**DOCUMENT SECTION:**

Sam Tharoth celebrates victory over Vy Srey Chai by armbar at ONE: Rise of the Kingdom at the Koh Pich Theater in Phnom Penh on September 11, 2014.
Sam Tharoth celebrates victory over Vy Srey Chai by armbar at ONE: Rise of the Kingdom at the Koh Pich Theater in Phnom Penh on September 11, 2014.

Female MMA fighters standing tall

Although mixed martial arts is gaining popularity among women, it is still a very male-dominated sport with only a handful of professional women in the scene.

For a country as traditional as Cambodia, it is even harder for women to compete in such a sport, one that is perceived as unfeminine. However, that was what encouraged a ONE Championship’s Cambodian female MMA athlete to begin martial arts – to end gender stereotypes in her country.

“It was the gender barrier here in Cambodia that I was determined to break. I want to show the world and my country what Khmer women are capable of, and how powerful they can be. I wanted to prove that women can be just as strong and competitive as men,” Sam Tharoth said.

**EXCERPTED RECORDS:**

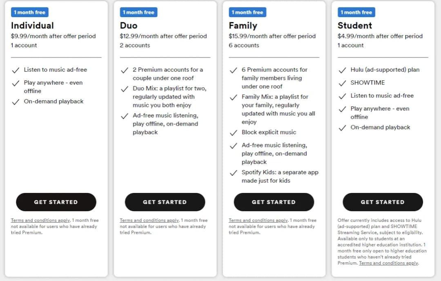Click the checkmark beside 'Listen to music ad-free'
The image size is (441, 281).
point(16,70)
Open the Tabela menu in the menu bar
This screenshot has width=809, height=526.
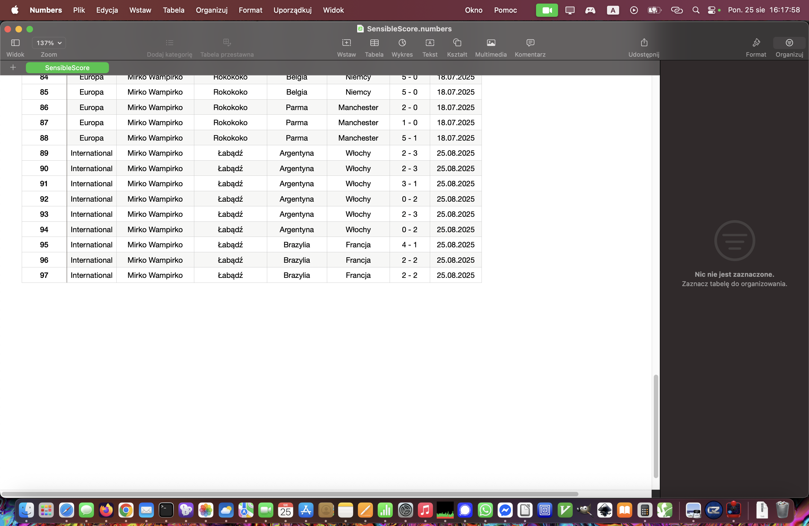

**STATED GOAL:** In the article on female MMA fighters, what did Sam Tharoth say she was determined to break?

**THE REPLY:** The gender barrier in Cambodia.